At half-past six o'clock on Saturday morning [26 September 1891] the signal gun for the assembling of the lifeboat crew was fired at Hoylake, and the men were quickly in attendance and proceeded to a coaster, which had been observed on the north side of East Hoyle by the lookout at Hilbre Island. It was seen that the crew of the vessel were in the rigging with the sea breaking over them. Fortunately the tide was in the lake [Hoyle Lake], which enabled the lifeboat to get afloat very soon, and, under a fair wind and ebb tide, she quickly reached the vessel in distress. The lifeboat men let go their anchor to windward of the wreck and dropped down on to her. A heaving line was thrown from the lifeboat to which was fastened a hawser, which the crew of the coaster made fast to their mast and came along it to the lifeboat, and were soon landed ashore at Hoylake.
  The vessel proved to be the Sisters, of Mostyn, laden with a cargo of iron, bound for Liverpool.
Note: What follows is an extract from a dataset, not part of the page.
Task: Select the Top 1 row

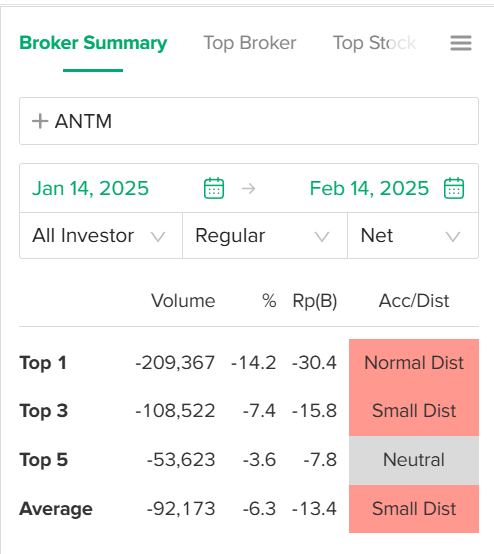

The captain, William Parry, stated that the vessel sprang a leak during the violence of the gale in the Horse Channel about midnight, and they ran her on the bank to have a chance for their lives, there being two feet of water in her when she went ashore. A small trading steamer tried to rescue the crew by means of their boat, before the appearance of the lifeboat, but the sea was too great to make the attempt successful. Great credit is due to the lifeboat men for the prompt and efficient manner in which the rescue was effected, the crew being taken off the wreck within forty-five minutes from the time the gun was fired.